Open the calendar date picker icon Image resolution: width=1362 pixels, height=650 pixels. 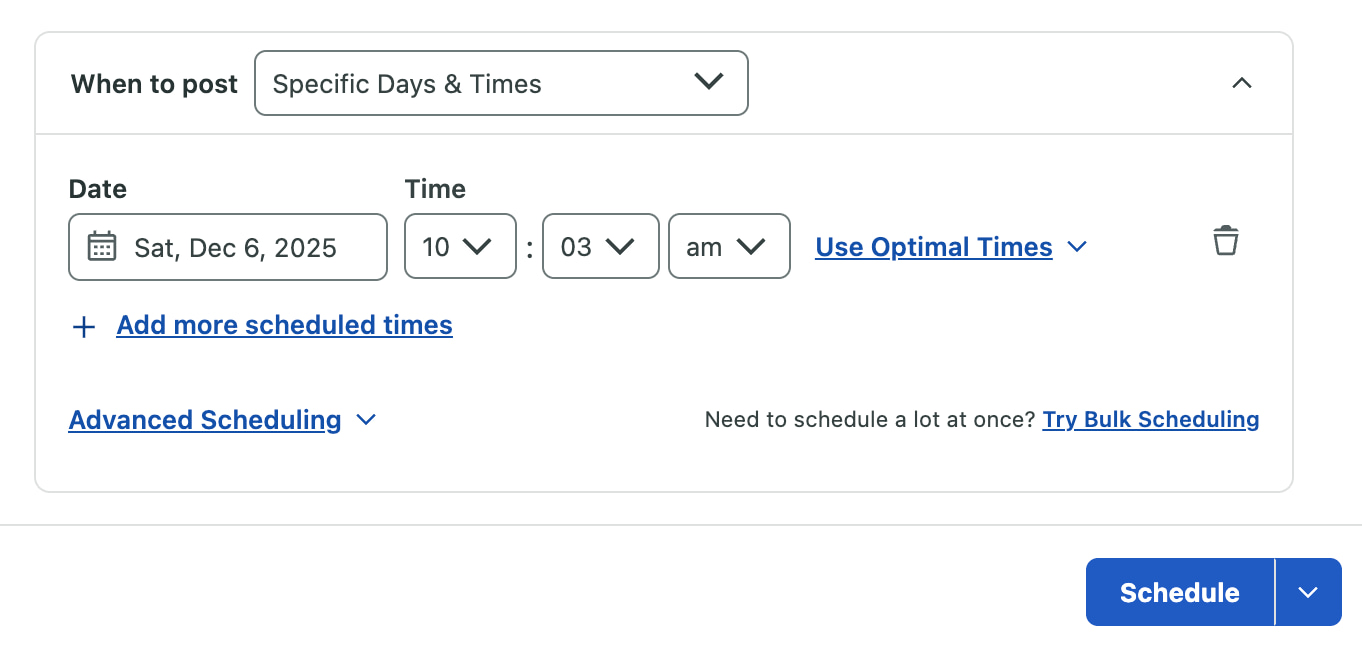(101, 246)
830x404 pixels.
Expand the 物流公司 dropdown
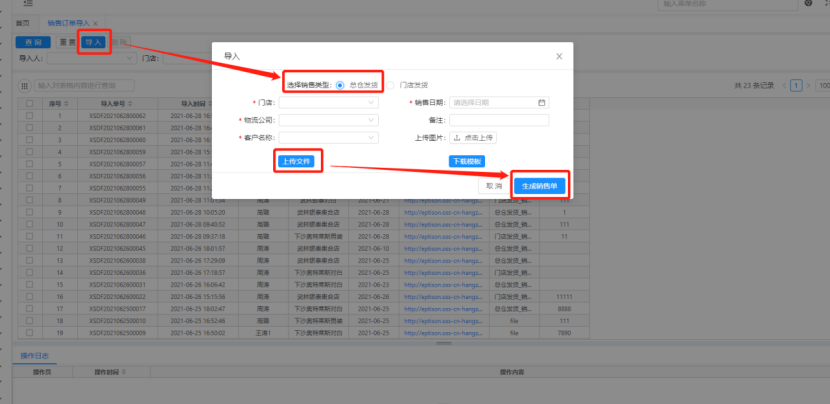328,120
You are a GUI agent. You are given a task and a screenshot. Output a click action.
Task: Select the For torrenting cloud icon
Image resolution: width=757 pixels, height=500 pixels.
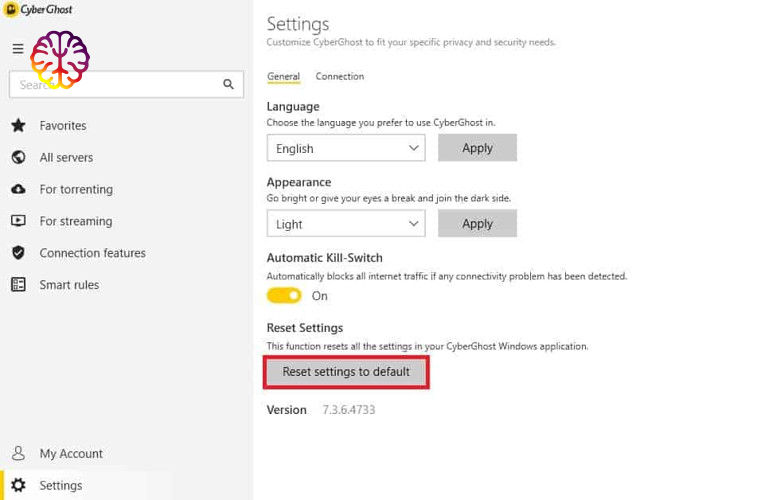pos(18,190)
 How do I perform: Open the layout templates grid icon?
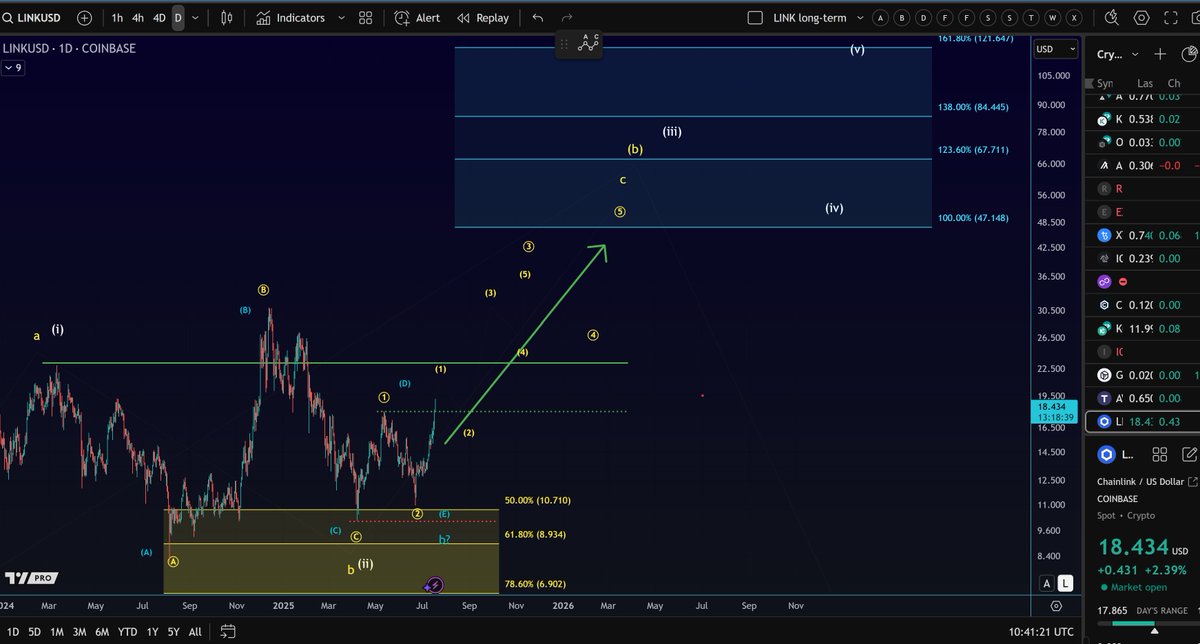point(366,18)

....

### Exercise aim
Could you update the rows starting at the line containing "830x404 pixels." and ending with the last row, changing every "icon" to "button" and keeping all else the same? Leave the pictures out of your answer.

### Final result
830x404 pixels.
Expand the 物流公司 dropdown
328,120
You are a GUI agent. You are given a task and a screenshot. Output a click action.
Task: Select the For torrenting cloud button
Image resolution: width=757 pixels, height=500 pixels.
pos(18,190)
 How do I perform: Open the layout templates grid button?
point(366,18)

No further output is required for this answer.